2. do you have some log information that you can show to determine if the
parse-rss or feed plugin is being called?
3. Have you activated those plugins in your nutch-default.xml conf file?
Let me know on 1-3 and then maybe I can help more.
1) I have nutch 1.2, windows 7 ultimate and java 1.6.0_21
2) I tried with "regex-urlfilter" file and with this plugin
2010-11-02 20:20:25,694 ERROR api.RegexURLFilterBase - Invalid first
character: # Licensed to the Apache Software Foundation (ASF) under one or
more
2010-11-02 20:20:25,698 WARN mapred.LocalJobRunner - job_local_0001
java.lang.RuntimeException: Error in configuring object
at
org.apache.hadoop.util.ReflectionUtils.setJobConf(ReflectionUtils.java:93)
at
org.apache.hadoop.util.ReflectionUtils.setConf(ReflectionUtils.java:64)
at
org.apache.hadoop.util.ReflectionUtils.newInstance(ReflectionUtils.java:117)
at org.apache.hadoop.mapred.MapTask.runOldMapper(MapTask.java:354)
at org.apache.hadoop.mapred.MapTask.run(MapTask.java:307)
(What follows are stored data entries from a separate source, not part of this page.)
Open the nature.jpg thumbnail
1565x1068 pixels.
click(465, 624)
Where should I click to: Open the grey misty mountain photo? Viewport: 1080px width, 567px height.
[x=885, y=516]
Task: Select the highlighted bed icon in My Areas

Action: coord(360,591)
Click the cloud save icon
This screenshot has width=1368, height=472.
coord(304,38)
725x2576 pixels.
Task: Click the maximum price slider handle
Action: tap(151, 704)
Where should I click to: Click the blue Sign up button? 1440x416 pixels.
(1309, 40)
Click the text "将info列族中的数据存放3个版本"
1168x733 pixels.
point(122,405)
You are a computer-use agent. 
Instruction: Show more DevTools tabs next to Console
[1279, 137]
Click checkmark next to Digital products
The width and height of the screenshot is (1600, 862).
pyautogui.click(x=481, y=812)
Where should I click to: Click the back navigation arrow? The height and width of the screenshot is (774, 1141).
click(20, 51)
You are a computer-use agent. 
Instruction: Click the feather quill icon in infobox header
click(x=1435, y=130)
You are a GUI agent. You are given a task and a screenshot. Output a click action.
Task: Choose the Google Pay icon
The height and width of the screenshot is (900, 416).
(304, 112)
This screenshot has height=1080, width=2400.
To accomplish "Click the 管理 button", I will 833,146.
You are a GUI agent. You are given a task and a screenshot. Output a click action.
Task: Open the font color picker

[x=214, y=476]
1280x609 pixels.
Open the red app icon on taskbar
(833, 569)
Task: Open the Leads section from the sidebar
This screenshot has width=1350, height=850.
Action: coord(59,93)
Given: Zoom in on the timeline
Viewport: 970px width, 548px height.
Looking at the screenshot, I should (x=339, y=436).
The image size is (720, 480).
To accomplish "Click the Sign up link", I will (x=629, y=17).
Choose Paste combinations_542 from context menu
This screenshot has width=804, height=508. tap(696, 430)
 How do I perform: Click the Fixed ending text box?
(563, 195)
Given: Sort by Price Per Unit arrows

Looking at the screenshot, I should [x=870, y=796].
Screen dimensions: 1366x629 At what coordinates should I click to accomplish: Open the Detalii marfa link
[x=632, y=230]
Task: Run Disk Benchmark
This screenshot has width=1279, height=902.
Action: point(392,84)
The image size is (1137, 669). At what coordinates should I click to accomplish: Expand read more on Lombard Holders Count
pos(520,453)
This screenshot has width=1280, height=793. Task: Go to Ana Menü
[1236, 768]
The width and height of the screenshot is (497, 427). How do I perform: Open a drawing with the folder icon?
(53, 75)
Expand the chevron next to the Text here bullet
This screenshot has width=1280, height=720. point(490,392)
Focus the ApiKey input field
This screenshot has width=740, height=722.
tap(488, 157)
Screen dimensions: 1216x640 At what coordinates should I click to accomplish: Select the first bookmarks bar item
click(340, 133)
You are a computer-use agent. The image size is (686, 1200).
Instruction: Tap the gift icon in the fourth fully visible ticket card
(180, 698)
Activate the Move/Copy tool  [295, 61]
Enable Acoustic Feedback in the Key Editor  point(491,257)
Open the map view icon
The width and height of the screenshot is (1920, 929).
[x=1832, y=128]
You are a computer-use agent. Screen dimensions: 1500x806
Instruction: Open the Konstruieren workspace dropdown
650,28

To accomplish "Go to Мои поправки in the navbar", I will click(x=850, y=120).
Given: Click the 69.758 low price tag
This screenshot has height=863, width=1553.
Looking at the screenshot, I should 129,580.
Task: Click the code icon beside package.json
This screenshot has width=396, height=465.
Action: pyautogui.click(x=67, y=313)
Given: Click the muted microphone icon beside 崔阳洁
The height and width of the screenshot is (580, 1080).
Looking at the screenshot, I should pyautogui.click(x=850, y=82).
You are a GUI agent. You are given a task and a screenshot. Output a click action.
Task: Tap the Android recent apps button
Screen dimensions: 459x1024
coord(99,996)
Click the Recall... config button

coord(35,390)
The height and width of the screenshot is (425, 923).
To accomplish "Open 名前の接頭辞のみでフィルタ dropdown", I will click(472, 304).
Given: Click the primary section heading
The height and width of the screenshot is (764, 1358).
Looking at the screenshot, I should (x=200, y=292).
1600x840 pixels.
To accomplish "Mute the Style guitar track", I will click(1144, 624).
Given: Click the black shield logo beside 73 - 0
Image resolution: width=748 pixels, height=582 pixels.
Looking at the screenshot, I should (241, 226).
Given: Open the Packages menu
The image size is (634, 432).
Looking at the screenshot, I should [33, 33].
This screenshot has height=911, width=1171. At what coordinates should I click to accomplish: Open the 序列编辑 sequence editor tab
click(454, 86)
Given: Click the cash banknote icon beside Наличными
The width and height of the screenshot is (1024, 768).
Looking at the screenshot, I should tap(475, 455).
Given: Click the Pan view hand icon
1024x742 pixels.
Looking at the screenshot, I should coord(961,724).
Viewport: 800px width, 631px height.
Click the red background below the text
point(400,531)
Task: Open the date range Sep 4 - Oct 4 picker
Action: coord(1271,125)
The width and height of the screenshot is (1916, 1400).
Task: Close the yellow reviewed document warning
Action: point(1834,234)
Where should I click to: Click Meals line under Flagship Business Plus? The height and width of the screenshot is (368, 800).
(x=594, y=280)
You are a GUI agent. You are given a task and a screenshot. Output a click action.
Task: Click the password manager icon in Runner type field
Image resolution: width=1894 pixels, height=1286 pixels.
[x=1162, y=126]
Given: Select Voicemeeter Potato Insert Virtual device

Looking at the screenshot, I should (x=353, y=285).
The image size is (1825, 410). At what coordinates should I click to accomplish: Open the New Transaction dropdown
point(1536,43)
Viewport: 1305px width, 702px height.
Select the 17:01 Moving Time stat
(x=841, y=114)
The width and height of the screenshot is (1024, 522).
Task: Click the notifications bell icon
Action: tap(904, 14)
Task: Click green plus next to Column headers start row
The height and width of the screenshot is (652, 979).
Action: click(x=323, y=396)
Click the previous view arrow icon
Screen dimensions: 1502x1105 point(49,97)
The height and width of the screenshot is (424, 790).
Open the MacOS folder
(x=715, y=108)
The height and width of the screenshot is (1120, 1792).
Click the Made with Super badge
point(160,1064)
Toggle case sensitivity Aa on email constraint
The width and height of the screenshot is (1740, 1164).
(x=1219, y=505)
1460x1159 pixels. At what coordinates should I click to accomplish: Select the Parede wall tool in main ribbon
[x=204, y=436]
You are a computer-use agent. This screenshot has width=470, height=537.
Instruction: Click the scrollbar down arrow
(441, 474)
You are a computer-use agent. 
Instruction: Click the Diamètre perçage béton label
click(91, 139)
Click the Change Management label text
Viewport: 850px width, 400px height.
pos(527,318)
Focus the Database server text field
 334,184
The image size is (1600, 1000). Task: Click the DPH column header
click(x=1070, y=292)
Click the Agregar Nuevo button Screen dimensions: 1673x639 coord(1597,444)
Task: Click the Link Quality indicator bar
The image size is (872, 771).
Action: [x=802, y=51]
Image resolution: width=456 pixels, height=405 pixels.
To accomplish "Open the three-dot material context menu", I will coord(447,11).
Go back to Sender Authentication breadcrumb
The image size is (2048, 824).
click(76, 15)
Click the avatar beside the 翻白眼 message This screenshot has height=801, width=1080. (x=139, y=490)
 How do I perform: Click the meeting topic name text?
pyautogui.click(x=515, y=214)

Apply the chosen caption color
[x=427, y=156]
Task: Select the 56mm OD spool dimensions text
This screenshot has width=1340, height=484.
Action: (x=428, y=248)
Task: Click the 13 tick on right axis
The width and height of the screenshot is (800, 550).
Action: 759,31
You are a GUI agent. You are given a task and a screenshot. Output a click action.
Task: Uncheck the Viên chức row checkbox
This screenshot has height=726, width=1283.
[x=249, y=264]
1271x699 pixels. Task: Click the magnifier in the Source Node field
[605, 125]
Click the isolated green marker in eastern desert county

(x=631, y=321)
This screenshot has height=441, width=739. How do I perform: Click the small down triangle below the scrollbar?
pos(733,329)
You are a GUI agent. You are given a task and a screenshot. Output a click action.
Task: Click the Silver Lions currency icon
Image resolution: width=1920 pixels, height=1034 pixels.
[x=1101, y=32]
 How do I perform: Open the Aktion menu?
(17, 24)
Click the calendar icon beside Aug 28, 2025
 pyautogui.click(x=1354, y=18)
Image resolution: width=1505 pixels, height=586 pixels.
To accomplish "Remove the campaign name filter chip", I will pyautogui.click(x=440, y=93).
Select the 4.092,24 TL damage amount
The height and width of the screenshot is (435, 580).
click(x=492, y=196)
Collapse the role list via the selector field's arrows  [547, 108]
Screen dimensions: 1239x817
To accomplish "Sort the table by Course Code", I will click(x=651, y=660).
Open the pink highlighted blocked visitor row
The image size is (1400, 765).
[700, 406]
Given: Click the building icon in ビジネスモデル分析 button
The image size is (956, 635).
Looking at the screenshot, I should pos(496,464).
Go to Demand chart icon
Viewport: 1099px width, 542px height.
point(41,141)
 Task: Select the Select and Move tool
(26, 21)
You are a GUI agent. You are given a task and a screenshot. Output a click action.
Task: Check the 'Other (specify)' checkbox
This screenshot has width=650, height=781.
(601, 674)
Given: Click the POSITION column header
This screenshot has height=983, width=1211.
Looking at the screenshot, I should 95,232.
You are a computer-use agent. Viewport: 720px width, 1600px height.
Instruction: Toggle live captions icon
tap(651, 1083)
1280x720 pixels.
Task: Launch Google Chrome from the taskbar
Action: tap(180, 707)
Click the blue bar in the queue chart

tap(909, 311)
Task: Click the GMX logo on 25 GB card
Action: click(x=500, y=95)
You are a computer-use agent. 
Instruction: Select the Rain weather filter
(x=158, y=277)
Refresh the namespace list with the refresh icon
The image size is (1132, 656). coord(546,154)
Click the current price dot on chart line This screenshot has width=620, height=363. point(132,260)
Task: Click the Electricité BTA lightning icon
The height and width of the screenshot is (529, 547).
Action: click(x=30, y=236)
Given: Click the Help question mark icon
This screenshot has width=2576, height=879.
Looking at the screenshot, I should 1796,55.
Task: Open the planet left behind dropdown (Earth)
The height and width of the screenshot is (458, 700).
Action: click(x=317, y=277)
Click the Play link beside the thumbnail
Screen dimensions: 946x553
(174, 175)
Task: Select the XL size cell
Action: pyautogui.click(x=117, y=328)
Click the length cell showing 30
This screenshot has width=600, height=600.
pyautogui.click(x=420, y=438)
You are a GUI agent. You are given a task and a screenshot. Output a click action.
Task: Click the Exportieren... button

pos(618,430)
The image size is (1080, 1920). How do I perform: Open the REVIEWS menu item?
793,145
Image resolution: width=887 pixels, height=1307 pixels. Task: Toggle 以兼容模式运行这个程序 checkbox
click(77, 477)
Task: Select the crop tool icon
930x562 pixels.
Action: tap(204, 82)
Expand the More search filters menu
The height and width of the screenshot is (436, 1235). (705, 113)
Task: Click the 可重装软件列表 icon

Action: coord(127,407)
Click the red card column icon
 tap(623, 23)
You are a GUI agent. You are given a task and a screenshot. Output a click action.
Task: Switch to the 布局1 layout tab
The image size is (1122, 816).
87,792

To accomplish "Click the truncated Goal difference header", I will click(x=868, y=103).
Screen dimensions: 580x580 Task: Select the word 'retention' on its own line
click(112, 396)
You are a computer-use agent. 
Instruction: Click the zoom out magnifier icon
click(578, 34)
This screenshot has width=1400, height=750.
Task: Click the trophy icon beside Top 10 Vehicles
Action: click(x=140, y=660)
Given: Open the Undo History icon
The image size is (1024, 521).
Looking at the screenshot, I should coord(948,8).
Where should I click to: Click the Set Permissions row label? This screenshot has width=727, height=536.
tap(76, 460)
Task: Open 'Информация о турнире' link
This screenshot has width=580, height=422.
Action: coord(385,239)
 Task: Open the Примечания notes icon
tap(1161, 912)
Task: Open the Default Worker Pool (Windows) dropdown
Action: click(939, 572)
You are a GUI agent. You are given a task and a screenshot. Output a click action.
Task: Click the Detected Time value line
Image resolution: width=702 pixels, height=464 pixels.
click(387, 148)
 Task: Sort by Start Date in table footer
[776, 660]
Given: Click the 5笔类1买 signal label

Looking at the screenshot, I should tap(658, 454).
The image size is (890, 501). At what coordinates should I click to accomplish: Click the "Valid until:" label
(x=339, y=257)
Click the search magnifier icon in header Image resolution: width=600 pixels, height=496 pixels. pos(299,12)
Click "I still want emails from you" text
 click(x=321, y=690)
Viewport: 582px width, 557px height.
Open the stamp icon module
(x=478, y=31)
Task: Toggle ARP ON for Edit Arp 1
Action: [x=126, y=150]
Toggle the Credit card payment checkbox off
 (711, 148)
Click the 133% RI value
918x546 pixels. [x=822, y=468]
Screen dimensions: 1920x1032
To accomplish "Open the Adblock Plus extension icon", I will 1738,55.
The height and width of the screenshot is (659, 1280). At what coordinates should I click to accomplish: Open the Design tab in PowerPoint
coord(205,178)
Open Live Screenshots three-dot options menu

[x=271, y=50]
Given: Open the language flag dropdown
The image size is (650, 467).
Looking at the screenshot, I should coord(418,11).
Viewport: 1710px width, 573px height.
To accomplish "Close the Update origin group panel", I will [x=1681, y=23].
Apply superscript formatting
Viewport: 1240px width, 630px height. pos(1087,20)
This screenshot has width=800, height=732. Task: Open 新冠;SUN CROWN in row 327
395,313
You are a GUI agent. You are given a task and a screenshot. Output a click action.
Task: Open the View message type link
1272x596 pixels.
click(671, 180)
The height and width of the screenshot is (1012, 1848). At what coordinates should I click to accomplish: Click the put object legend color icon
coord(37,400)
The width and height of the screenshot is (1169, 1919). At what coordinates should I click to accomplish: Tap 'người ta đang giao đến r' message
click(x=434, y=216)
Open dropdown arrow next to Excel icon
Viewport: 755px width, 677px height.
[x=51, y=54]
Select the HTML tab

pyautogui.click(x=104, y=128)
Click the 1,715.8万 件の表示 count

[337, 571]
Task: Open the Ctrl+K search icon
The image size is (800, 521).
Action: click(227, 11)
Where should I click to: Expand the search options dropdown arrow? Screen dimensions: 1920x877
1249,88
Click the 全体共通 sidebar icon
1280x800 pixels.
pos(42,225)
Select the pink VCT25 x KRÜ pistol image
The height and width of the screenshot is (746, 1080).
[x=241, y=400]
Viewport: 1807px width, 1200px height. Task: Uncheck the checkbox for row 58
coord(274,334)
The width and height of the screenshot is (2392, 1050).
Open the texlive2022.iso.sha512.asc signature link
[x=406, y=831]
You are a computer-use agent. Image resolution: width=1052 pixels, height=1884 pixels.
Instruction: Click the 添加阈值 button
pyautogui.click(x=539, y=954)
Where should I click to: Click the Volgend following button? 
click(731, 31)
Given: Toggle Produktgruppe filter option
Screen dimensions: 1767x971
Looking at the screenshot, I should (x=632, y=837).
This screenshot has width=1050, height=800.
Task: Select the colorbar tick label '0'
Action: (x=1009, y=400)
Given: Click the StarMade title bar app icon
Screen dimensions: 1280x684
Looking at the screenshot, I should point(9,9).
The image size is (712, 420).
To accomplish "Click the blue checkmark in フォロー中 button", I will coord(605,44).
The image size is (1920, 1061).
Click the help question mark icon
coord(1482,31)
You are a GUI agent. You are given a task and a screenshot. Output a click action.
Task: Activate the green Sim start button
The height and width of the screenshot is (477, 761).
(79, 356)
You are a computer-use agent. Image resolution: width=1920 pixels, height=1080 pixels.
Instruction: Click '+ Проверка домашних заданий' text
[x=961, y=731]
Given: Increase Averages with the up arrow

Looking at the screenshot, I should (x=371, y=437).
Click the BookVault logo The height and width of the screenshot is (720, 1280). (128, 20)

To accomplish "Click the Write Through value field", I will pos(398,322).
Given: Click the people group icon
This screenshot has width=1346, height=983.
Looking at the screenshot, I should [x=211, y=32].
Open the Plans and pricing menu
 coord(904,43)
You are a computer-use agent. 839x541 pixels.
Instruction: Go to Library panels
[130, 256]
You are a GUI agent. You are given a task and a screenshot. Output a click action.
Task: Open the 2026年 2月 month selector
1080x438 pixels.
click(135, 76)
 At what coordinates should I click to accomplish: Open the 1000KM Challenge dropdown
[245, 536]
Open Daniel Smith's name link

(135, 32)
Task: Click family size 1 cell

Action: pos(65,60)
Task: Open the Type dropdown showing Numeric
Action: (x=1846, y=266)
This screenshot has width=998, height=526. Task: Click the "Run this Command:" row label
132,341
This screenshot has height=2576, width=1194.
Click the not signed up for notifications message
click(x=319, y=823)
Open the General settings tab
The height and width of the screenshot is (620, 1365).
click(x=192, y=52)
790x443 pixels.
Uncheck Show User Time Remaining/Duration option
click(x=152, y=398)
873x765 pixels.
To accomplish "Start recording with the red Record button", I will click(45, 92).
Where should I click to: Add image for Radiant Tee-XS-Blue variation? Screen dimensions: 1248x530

3) Yes, I have the plugins:
I tried to index this pages:
http://www.edutube.org/en/taxonomy/term/7/feed
http://ocw.mit.edu/rss/all/mit-allcourses-21A.xml
http://cnx.org/lenses/cnxhcc/affiliation/atom
http://www.merlot.org/merlot/materials.xml?category=2788&materialType=&keywords=&qstringrss=category%3D2788%26sort.property%3DoverallRating&sort.property=overallRating&sortbutton.x=18&sortbutton.y=7&sortbutton=Sort
but always is the same.. I thing that I have to configure the
"regex-urlfilter" file..... for index the page links, but not index the rss
main page: http://www.edutube.org/en/taxonomy/term/7/feed for expample.... i
don't know